= ISO 3166-2:TN =

Entry for Tunisia in ISO 3166-2

ISO 3166-2:TN is the entry for Tunisia in ISO 3166-2, part of the ISO 3166 standard published by the International Organization for Standardization (ISO), which defines codes for the names of the principal subdivisions (e.g., provinces or states) of all countries coded in ISO 3166-1.

Currently for Tunisia, ISO 3166-2 codes are defined for 24 governorates.
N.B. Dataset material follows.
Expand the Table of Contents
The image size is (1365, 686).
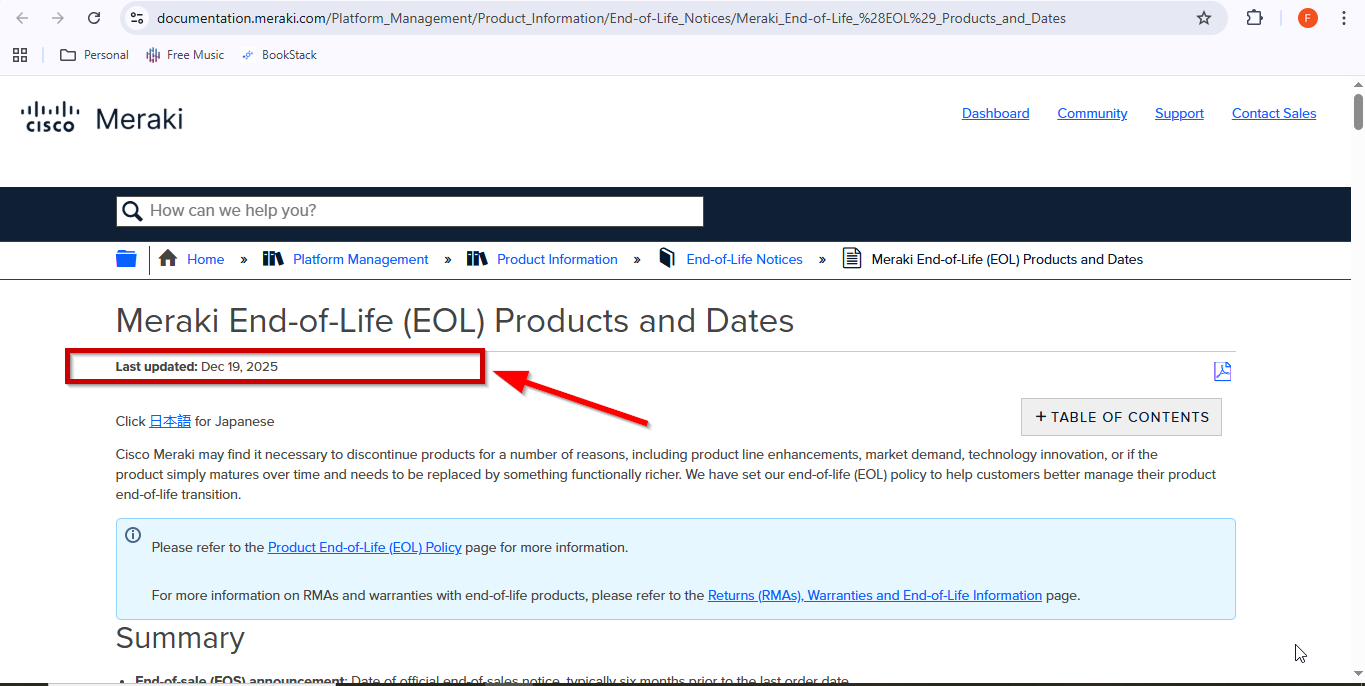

Each code consists of two parts, separated by a hyphen. The first part is TN, the ISO 3166-1 alpha-2 code of Tunisia. The second part is two digits.

==Current codes==
Subdivision names are listed as in the ISO 3166-2 standard published by the ISO 3166 Maintenance Agency (ISO 3166/MA).

Click on the button in the header to sort each column.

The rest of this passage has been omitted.